While one can’t prove a counterfactual, it is entirely plausible that, absent a gargantuan, coast-to-coast civil rights uprising that happened to commence on the unofficial first weekend of summer, there would not have been such a contentious, painful and ultimately ruinous ideological civil war between those who recognized COVID-19 as a once-in-a-century epidemiological menace and those who considered it a hoax, a conspiracy or simply not that big a deal.

The BLM protests also had a surprising—and somewhat ironic—secondary effect:  They showed that the coronavirus does not spread outdoors at the rate that it spreads indoors.  Against all our preconceived assumptions, the demonstrations were not the “superspreader” events we initially feared they would be.  Whether due to their open-air setting or to widespread mask-wearing among their participants—presumably it was some combination of the two—the marches did not collectively cause a meaningful spike in COVID infections, hospitalizations or deaths.

In a weird way, the revelation that safe-ish outdoor congregating was, in fact, possible may well have shaped our future collective behavior more drastically than any other single factor—for better and for worse.  On the one hand, it provided a blueprint for the responsible resumption of such activities as weddings, outdoor dining and the like.  On the other hand, it lent real (if misguided) credence to the argument that the initial lockdowns were a hysterical overreaction and their associated restrictions on freedom of movement a gross abuse of government power over its citizens.  Someday, with enough data, we’ll know for sure whether that view was correct.

Here’s what we know now:  The resurgence of the Black Lives Matter movement—with its inevitable excesses—provided Donald Trump with his most potent and lasting distraction from his own disgraceful mismanagement of COVID from Day 1, allowing him to stay competitive in his re-election campaign against Joe Biden and, in turn, ensure the continued viability of Trumpism beyond his own tenure, which will end on January 20.

Absent Trump’s “law and order” schtick throughout the summer, the 2020 election may well have been the Biden blowout we had been promised all along, complete with a Democratic Senate and all the legislative spoils that would follow.

Absent the BLM movement, that campaign strategy would not have gained its potency.  Absent the murder of George Floyd, the BLM movement would not have re-materialized when it did, if at all.  And absent the video footage of that murder, the name George Floyd would be completely unknown or, at most, a mere footnote alongside Breonna Taylor, Jacob Blake and the many other victims of apparent racist policing in 2020 whose stories, while outrageous and tragic, would not necessarily send millions into the streets all by themselves.

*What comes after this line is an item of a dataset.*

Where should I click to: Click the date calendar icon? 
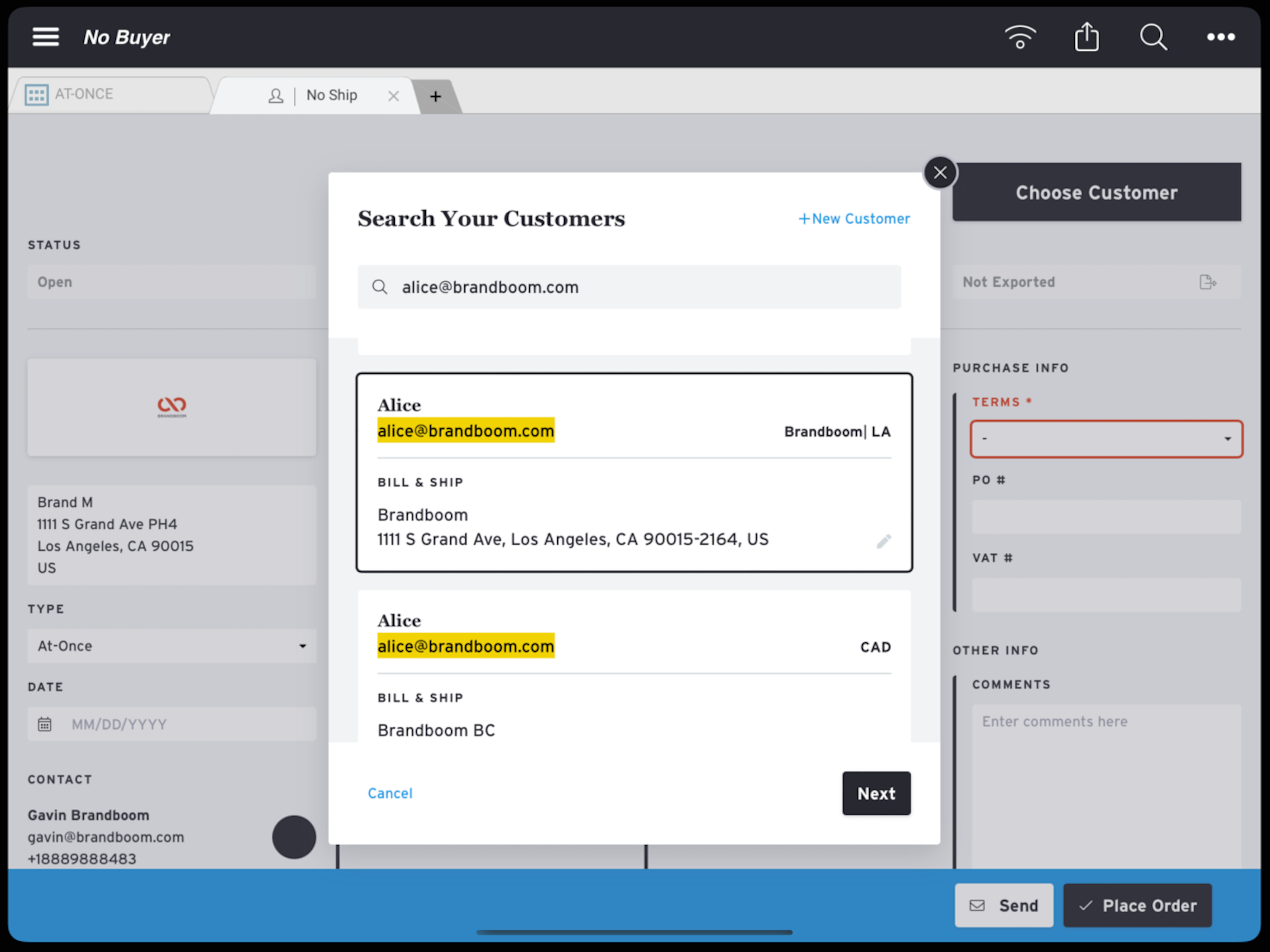(x=45, y=724)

Long story short (too late?), the ultimate trajectory of 2020 would be unrecognizable had Darnella Frazier not been standing at the corner of East 38th Street and Chicago Avenue in Minneapolis on May 25, with her cell phone camera at the ready.  Her uninterrupted recording of the final moments of George Floyd’s life—a video that, to this day, I haven’t quite brought myself to watch—altered the course of human events in ways big and small, and stands as the pivot point of the most chaotic and consequential period in the life of the United States in a generation. 

For that reason—at least according to the metrics of TIME Magazine—she is 2020’s Person of the Year. Although we should note that, by the same definition, the Non-Person of the Year was most likely a bat.